**Exercise description:** Only one span of the listing below is wanted: the lines from the one with "Krottorf im Harzvorland (139, 2164)" through the one with "Macron warns of", reproduced exactly, both ends kept.

**Provided information:**
════════════════════

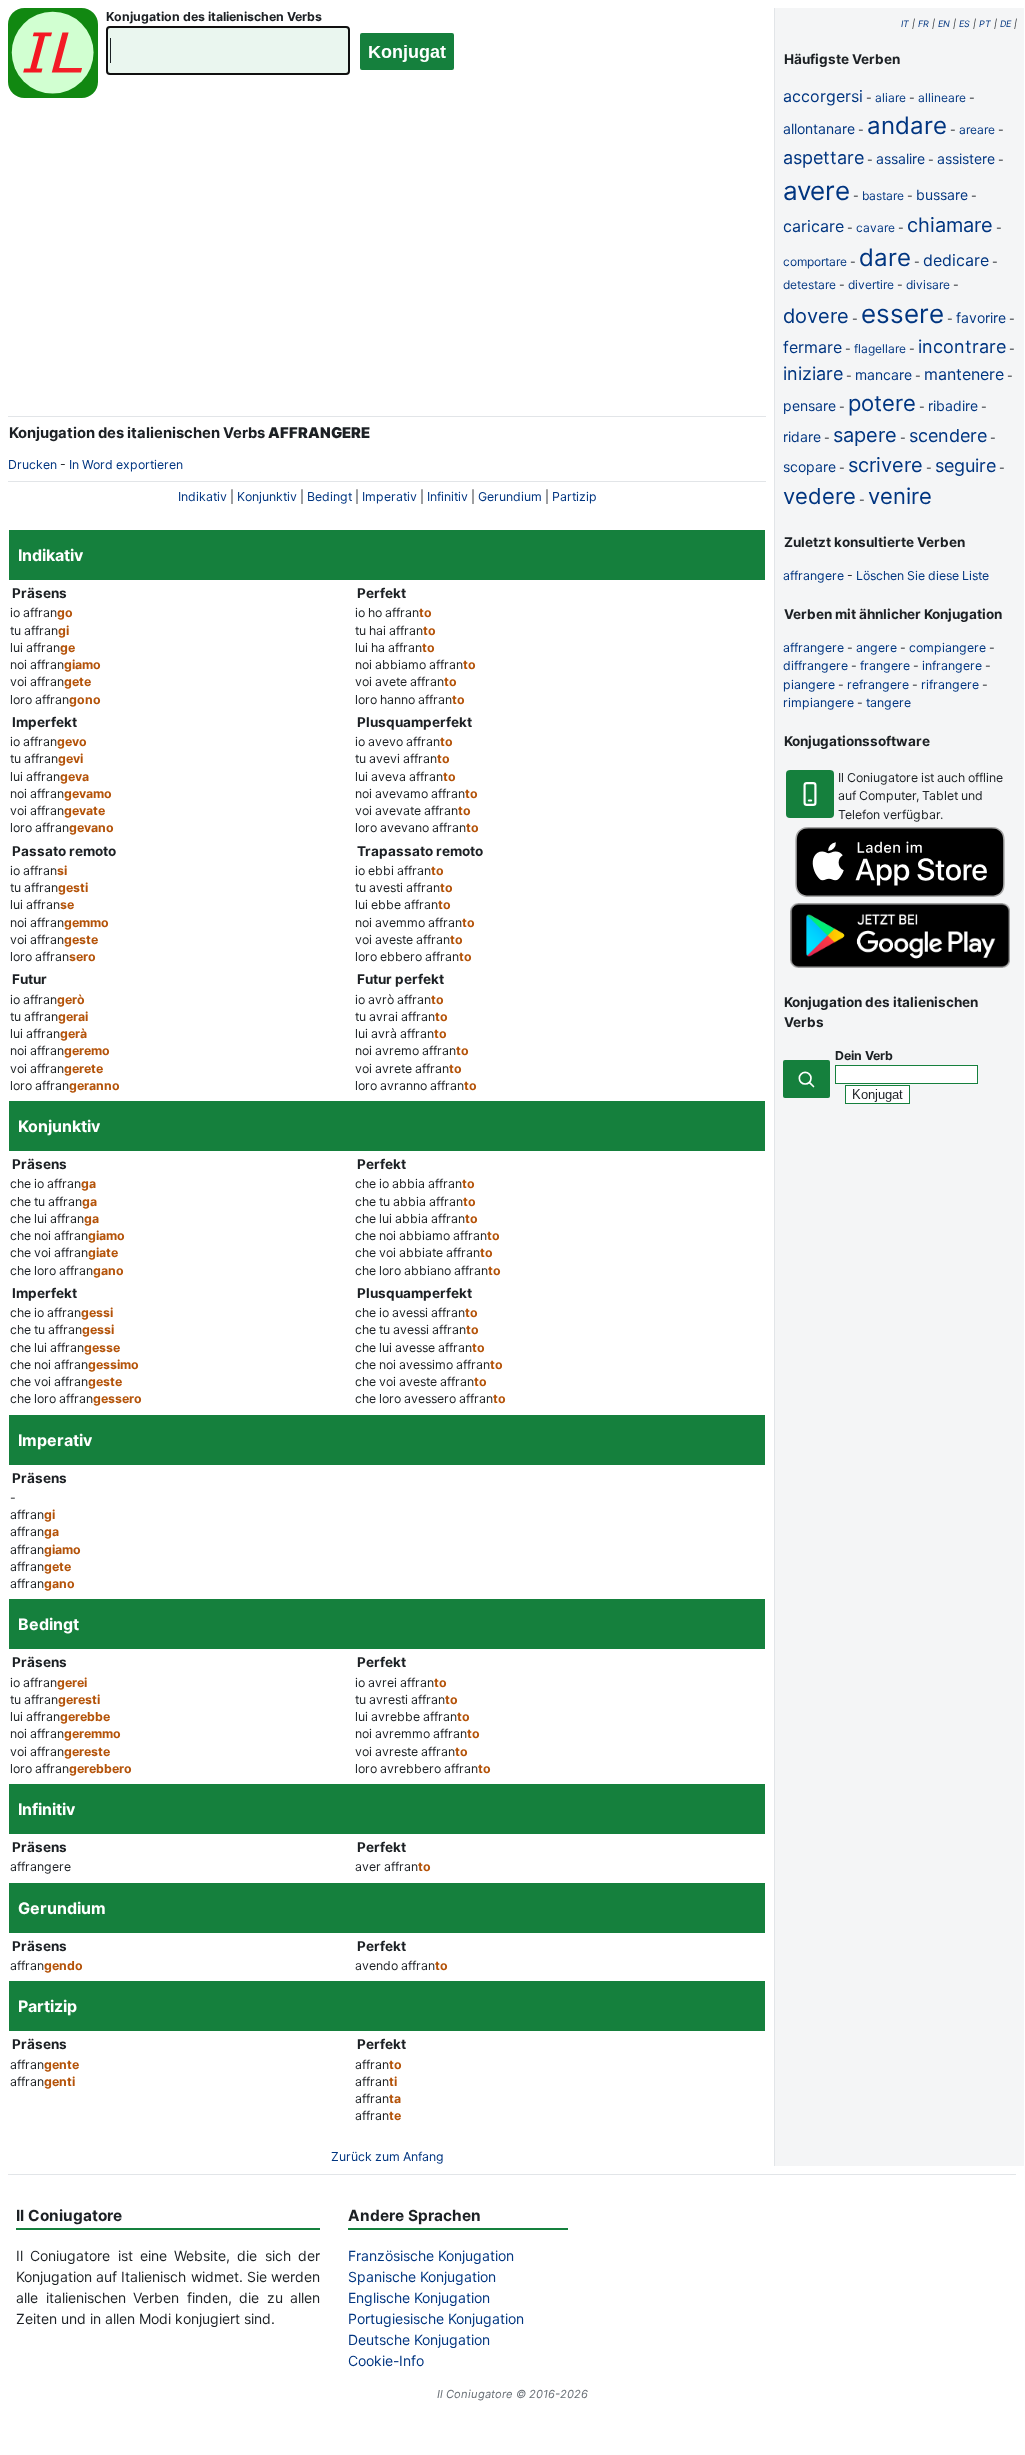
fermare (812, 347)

════════════════════

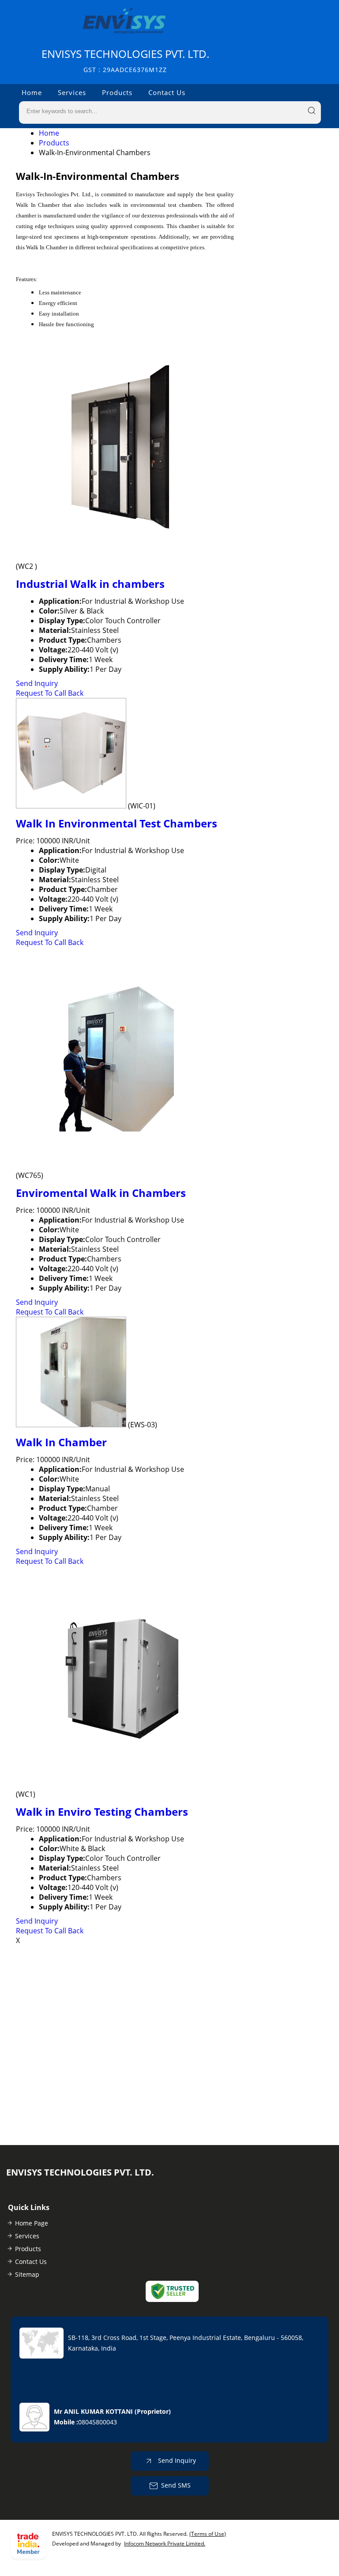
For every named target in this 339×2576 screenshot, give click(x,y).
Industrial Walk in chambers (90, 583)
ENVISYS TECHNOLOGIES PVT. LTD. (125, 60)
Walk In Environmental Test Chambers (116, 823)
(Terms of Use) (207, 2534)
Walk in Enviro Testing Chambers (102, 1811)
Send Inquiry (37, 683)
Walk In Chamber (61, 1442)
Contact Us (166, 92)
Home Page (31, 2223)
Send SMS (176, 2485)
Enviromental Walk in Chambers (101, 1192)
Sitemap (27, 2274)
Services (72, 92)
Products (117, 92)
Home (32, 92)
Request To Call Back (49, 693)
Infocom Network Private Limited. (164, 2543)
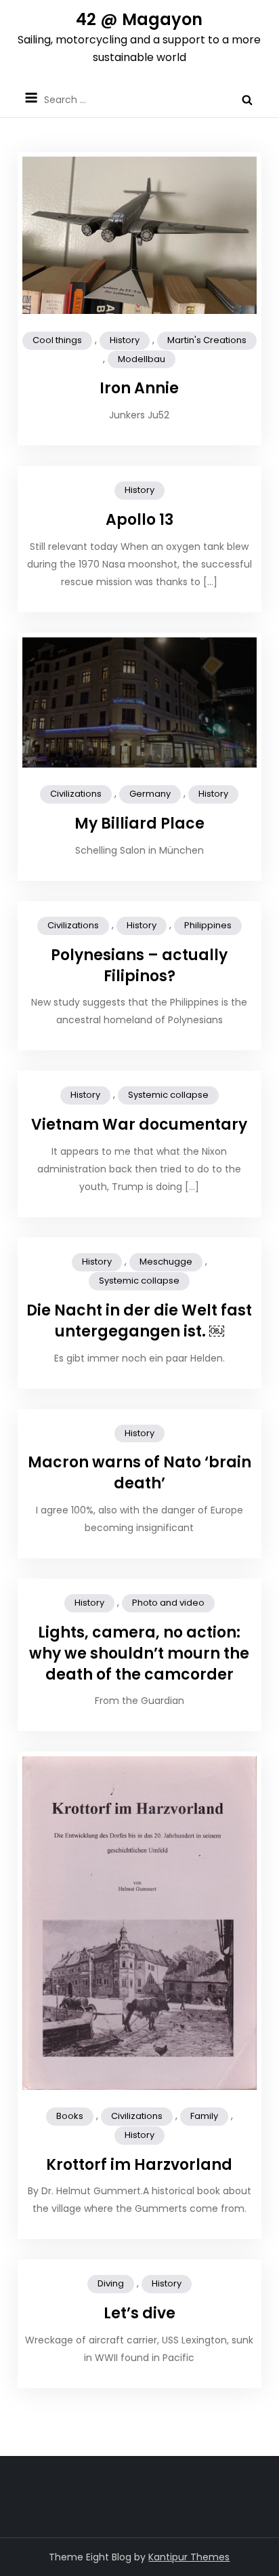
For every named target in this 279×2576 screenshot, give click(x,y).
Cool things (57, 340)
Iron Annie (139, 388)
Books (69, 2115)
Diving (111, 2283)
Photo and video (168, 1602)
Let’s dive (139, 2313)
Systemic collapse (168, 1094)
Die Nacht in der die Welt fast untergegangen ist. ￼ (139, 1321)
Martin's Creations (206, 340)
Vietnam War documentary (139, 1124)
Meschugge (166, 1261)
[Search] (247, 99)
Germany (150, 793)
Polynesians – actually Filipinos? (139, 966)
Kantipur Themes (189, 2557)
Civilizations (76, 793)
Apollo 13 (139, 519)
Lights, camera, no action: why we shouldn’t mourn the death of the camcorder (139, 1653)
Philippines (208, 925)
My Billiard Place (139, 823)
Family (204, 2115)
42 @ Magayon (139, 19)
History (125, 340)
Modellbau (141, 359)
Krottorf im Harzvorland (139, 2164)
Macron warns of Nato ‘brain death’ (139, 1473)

════════════════════

**Result:**
Krottorf im Harzvorland (139, 2164)
Macron warns of Nato ‘brain death’ (139, 1473)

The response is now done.